The misconception that the differences between languages are merely superficial, and that they can be resolved by postulating a more abstract formal level at which individual language differences disappear … pervades a great deal of work done in … theories of language evolution … and just about every branch of the cognitive sciences. … A great deal of theoretical work within the cognitive sciences thus risks being vitiated, at least if it purports to be investigating a fixed human language processing capacity, rather than just the particular form this takes in some well-known languages like English and Japanese. [429-30]
I have read many papers about language origins in which I see the unquestioned assumption that UG is real, and I often wonder if their authors know just how dubious a thread they are grasping.
Two points:
1) "agent, patient, theme, location, goal" are not "high-level syntactic terms", they are semantic roles that interface with syntactic items (nouns, verbs, adjectives).
2) Universals don't necessarily have to be things "in all languages" but could potentially be things that language has the potential for. Jackendoff, for example, does believe in a degree of nativism, but considers UG a "cognitive toolbox" — whatever the brain innately brings to the table for learning language. The results of what manifests might be vastly different based on input, but the brain has to be doing something to acquire it (whether "general" or "specific"). This is very different from a Chomskyan approach.
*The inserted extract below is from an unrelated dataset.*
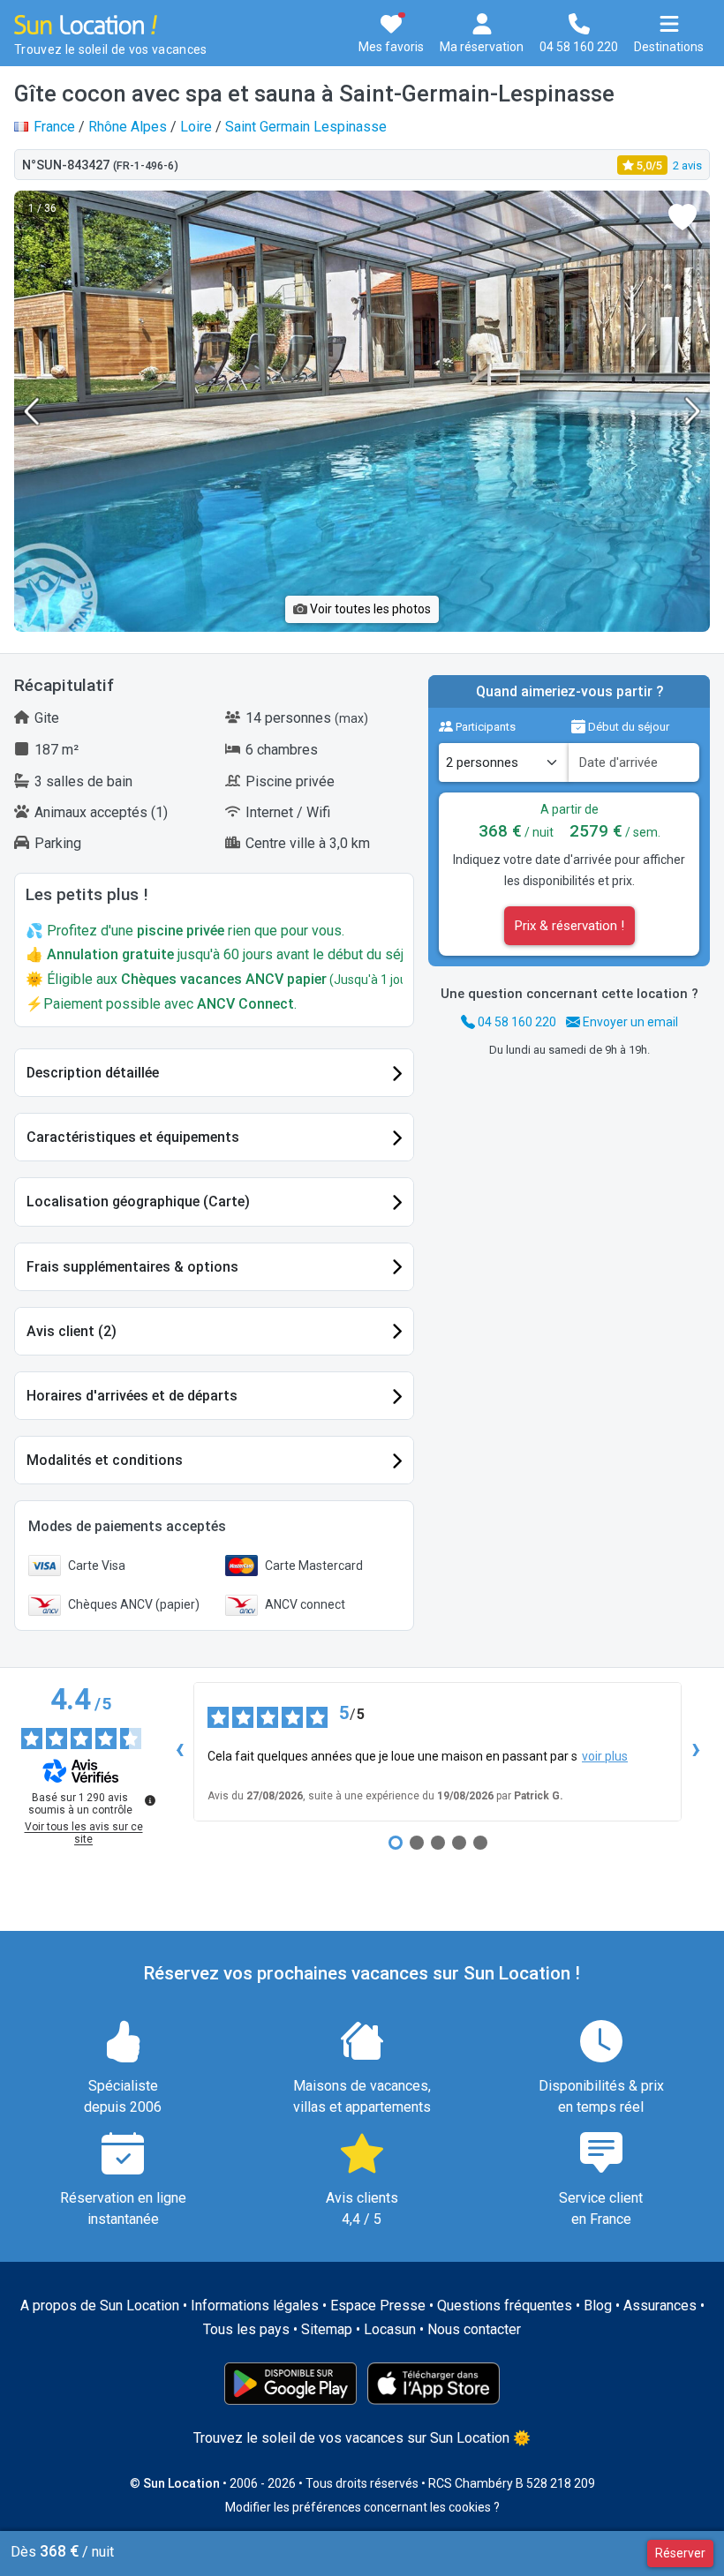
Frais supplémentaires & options (132, 1266)
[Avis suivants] (695, 1751)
I'm biased as Jackendoff's student, but as I've recommended several times: it is worth reading his material to discern the very large and distinct differences between his and Chomsky's beliefs. "Generative grammar" (and its proponents) is not as homogenous as it's often made out to be.
Posted by: Neil | December 07, 2009 at 01:20 AM
People tend to misinterpret "grammar" here, too. All languages have lexical items and all languages are decomposable. That seems trivial at first, but has very far reaching implications.